Le dollar est la monnaie de réserve mondiale, celle que les multinationales et les institutions financières, où qu’elles se trouvent, utilisent le plus souvent pour fixer le prix des marchandises et régler leurs comptes. Le prix de l’énergie et des denrées alimentaires est généralement fixé en dollars lorsqu’ils sont achetés et vendus sur le marché mondial. Il en va de même pour une grande partie de la dette des pays en développement.

Selon une étude du Fonds monétaire international, près de 40 % des transactions mondiales sont effectuées en dollars, que les États-Unis soient impliqués ou non.

Ces derniers jours, la valeur du dollar par rapport à d’autres grandes monnaies comme le yen japonais a atteint un niveau record depuis des décennies. L’euro, utilisé par 19 pays en Europe, a atteint la parité avec le dollar en juin pour la première fois depuis 2002. Le dollar frappe également d’autres monnaies, notamment le réal brésilien, le won sud-coréen et le dinar tunisien.

L’une des raisons en est la série de crises qui ont secoué le monde, notamment la pandémie de coronavirus, l’étranglement des chaînes d’approvisionnement, l’invasion de l’Ukraine par la Russie et la série de catastrophes climatiques qui ont mis en péril l’approvisionnement alimentaire et énergétique de la planète. Dans un monde anxieux, le dollar a traditionnellement été un symbole de stabilité et de sécurité. Plus la situation se dégrade, plus les gens achètent des dollars. De plus, les perspectives économiques aux États-Unis, aussi nuageuses soient-elles, restent meilleures que dans la plupart des autres régions.

La hausse des taux d’intérêt rend le dollar d’autant plus attrayant pour les investisseurs qu’elle leur garantit un meilleur rendement. Cela signifie qu’ils investissent moins dans les marchés émergents, ce qui accentue les tensions sur ces économies.

Des baisses de prix malgré l’inflation

La succession inhabituelle d’évènements, qui a conduit à un affaiblissement de la demande mondiale, aggrave encore la situation des pays qui, autrement, auraient pu profiter de la dévaluation de leur monnaie pour exporter davantage leurs propres produits, devenus moins chers.

Une monnaie fragile peut parfois servir de « mécanisme tampon », amenant les pays à importer moins et à exporter davantage, a expliqué M. Prasad. Mais aujourd’hui, beaucoup « ne voient pas les avantages d’une croissance plus forte ».

Pourtant, ils doivent payer davantage pour les importations essentielles comme le pétrole, le blé ou les produits pharmaceutiques, ainsi que pour les factures de prêts dues à des milliards de dollars de dettes.

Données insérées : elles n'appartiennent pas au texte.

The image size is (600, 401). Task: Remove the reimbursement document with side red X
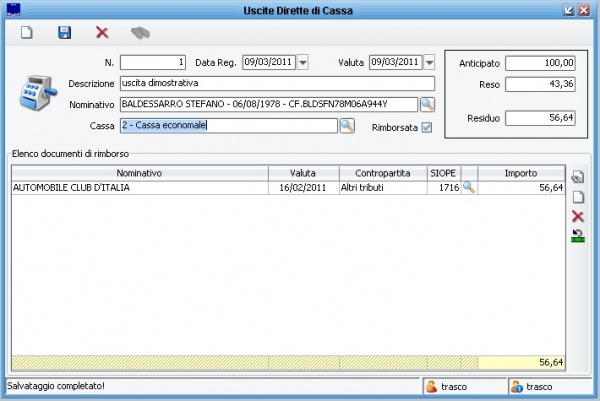[x=577, y=216]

Il y a un an, 100 $ US de pétrole ou un paiement de 100 $ US de dette coûtaient 1572 livres égyptiennes, 117 655 wons coréens et 41 244 nairas nigérians.

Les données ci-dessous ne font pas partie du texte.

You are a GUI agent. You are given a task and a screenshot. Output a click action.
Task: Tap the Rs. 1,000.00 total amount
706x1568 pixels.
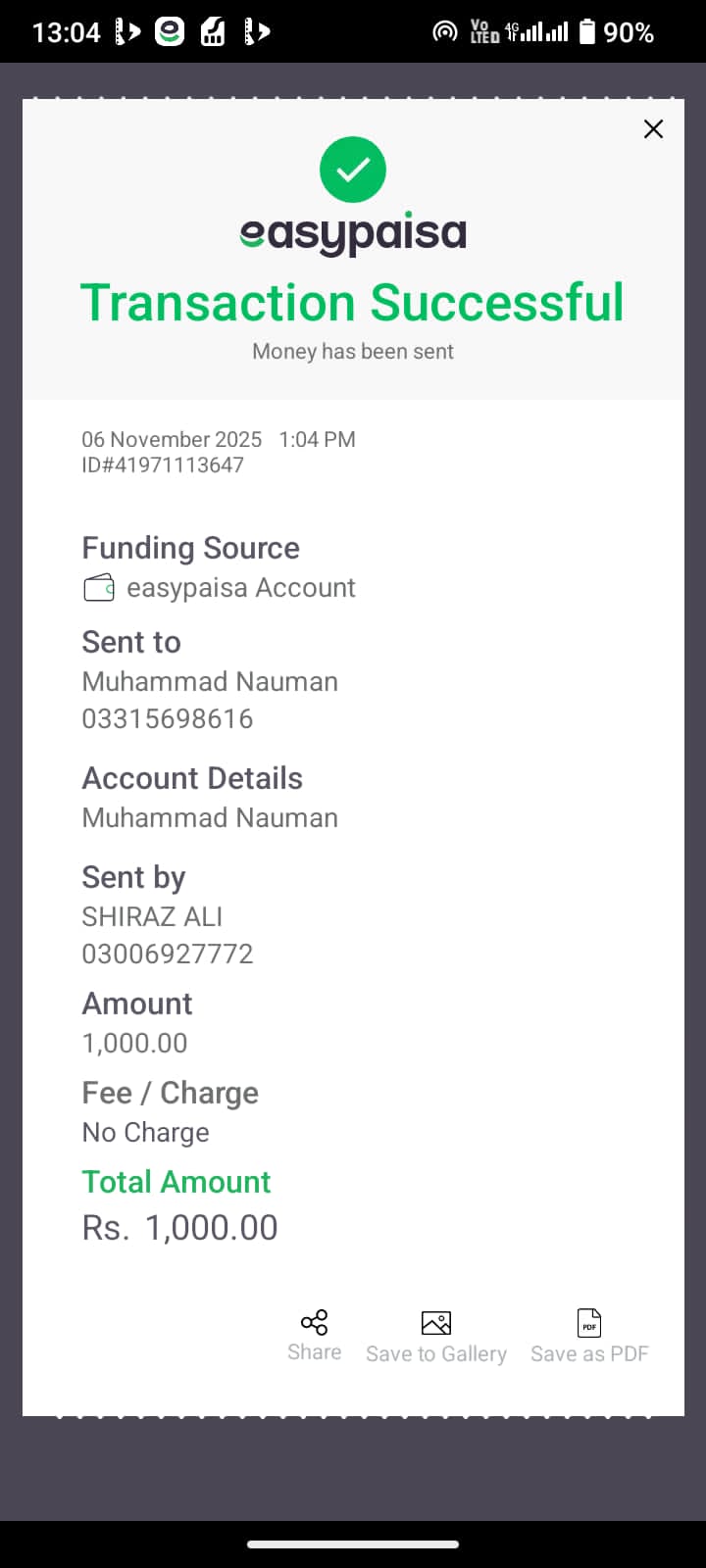coord(180,1228)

Supposons qu’il n’y ait pas eu de hausse des prix ou d’inflation. Aujourd’hui, en raison de la hausse du dollar, ce même paiement de 100 $ coûte 1950 livres égyptiennes, 143 158 wons et 43 650 nairas.

Les acheteurs américains, quant à eux, font une bonne affaire. L’année dernière, une boîte de thé de 12 livres en provenance du Royaume-Uni coûtait 16,44 $ US, et aujourd’hui elle coûte 13,03 $ US. Une boîte de chocolats belges de 50 euros est passée de 58,50 $ US à 48,32 $ US. Les importations moins chères contribuent à contenir l’inflation aux États-Unis.

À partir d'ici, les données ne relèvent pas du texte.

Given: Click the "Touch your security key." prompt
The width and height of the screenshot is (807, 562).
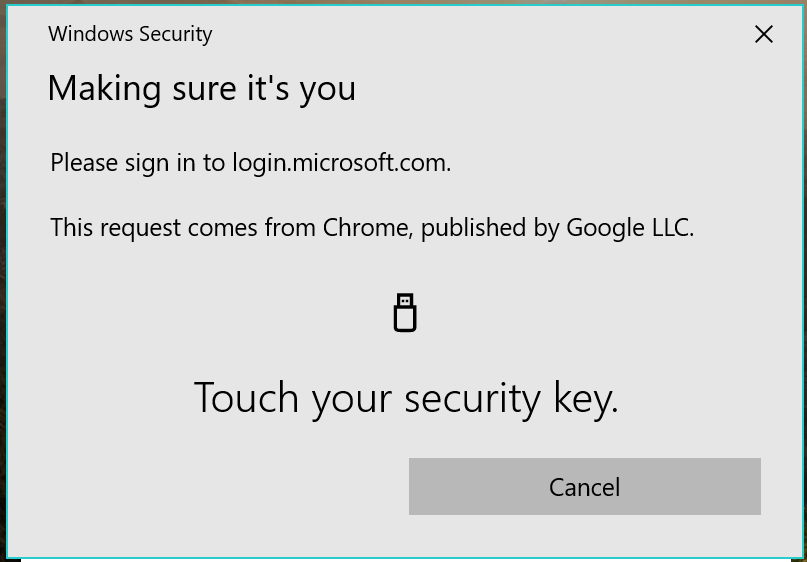Looking at the screenshot, I should point(406,398).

Je ne me souviens pas de la dernière fois où l’on a dit qu’un dollar fort était un moyen pour les États-Unis d’exporter de l’inflation, en éliminant une partie de leur propre inflation, mais en en ajoutant une autre dans le monde entier.

Jason Furman, professeur d’économie à Harvard, qui a été conseiller économique principal dans l’administration Obama

Ce sont les plus vulnérables qui subissent le plus gros revers. Les pays pauvres n’ont souvent d’autre choix que de rembourser leurs prêts en dollars, quel que soit le taux de change en vigueur au moment où ils ont emprunté l’argent. C’est la montée en flèche des taux d’intérêt américains qui a déclenché la crise catastrophique de la dette en Amérique latine dans les années 1980.

Une nouvelle étude sur l’impact d’un dollar fort sur les pays émergents a révélé qu’il ralentit le progrès économique dans tous les domaines.

« Vous pouvez constater les effets négatifs très prononcés d’un dollar fort », a déclaré Maurice Obstfeld, professeur d’économie à l’Université de Californie à Berkeley et auteur de l’étude.

Cet article a été initialement publié dans The New York Times.